Last August, this 1935 Mercedes-Benz 500 K Roadster, one of 29 built, sold for $3.8 million at an auction in California. Today, it sits in a German impound yard after the heirs of its first owner claimed it was wrongly taken from their family by U.S. soldiers after World War II. Some cars you just never forget.
There's little dispute about the early history of this roadster, a top-of-the-line car for Mercedes in its pre-war heyday, capable of 160 hp from its straight-eight engine, and the centerpiece of Mercedes' display at the 1935 Berlin Motor Show. Following the show, records show it was sold to one Hans Friedrich Prym -- the inventor of the clothing snap, whose family remains in the fastening business today.

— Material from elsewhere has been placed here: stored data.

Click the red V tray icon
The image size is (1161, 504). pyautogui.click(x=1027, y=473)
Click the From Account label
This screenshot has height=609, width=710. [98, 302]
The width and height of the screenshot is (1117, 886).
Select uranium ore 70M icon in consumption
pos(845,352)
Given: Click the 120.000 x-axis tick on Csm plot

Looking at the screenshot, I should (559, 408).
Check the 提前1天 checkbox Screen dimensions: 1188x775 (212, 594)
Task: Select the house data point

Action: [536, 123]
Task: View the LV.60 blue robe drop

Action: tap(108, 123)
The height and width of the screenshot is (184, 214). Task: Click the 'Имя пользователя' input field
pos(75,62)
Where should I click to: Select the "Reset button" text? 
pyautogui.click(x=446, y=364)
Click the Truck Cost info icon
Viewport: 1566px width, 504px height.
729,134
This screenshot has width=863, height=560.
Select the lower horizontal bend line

At the time of its sale last year by RM Auctions, the car's history went blurry until the 1970s. But after collector Frans von Haren bought the car and returned it to Germany for resale earlier this year, the descendants of Prym sued in German court, claiming American soliders stationed on the Prym family estate had swiped the car at the end of World War II.
According to Bloomberg, Prym had been imprisoned by Allied forces and the car's caretaker away from the estate a few days when the Mercedes disappeared. Under German law, the 30-year statue of limitations for theft only starts when the stolen property returns to German soil.
A court ruled Prym's family has a right to reclaim the car, far from the first piece of war treasure repatriated over the years. The Pryms should consider themselves far luckier than other wealthy families of the age, such as the heirs of Louis Renault, who have sued for reparations after the French government took the entire Renault automaking business from the family following WWII.